Challenge: Can you reproduce, word for word, everything from the start of the rows down to and including the line that contains "Task: Click on"?

Rows for locating text and elements
__________________________________________________
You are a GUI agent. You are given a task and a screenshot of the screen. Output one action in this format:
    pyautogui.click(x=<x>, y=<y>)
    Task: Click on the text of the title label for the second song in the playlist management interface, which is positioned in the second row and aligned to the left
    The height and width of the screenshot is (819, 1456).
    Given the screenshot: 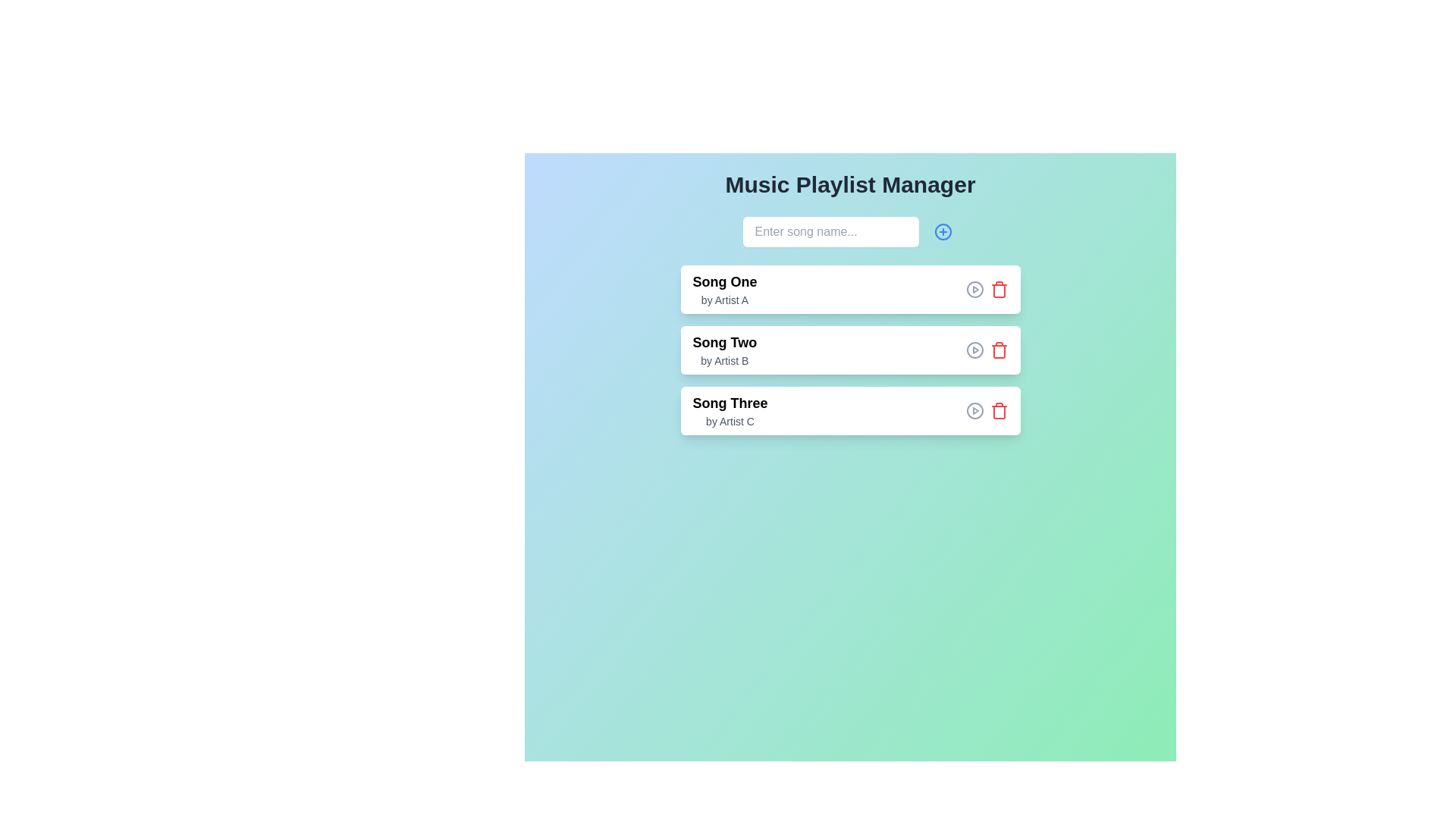 What is the action you would take?
    pyautogui.click(x=723, y=342)
    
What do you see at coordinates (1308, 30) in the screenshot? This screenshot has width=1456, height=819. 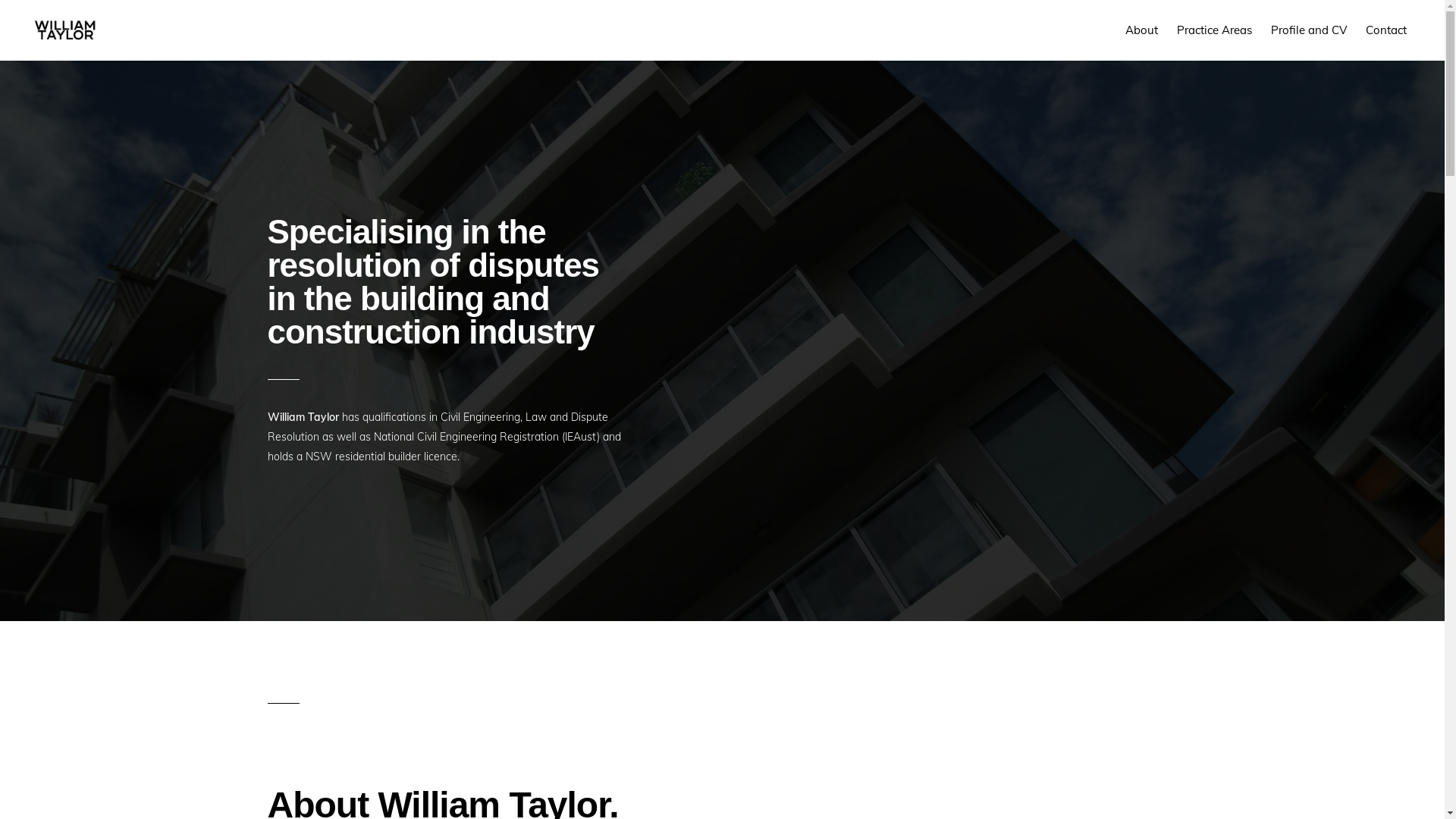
__________________________________________________
Task response:
You are a GUI agent. You are given a task and a screenshot of the screen. Output one action in this format:
    pyautogui.click(x=<x>, y=<y>)
    Task: Click on the text of the title label for the second song in the playlist management interface, which is positioned in the second row and aligned to the left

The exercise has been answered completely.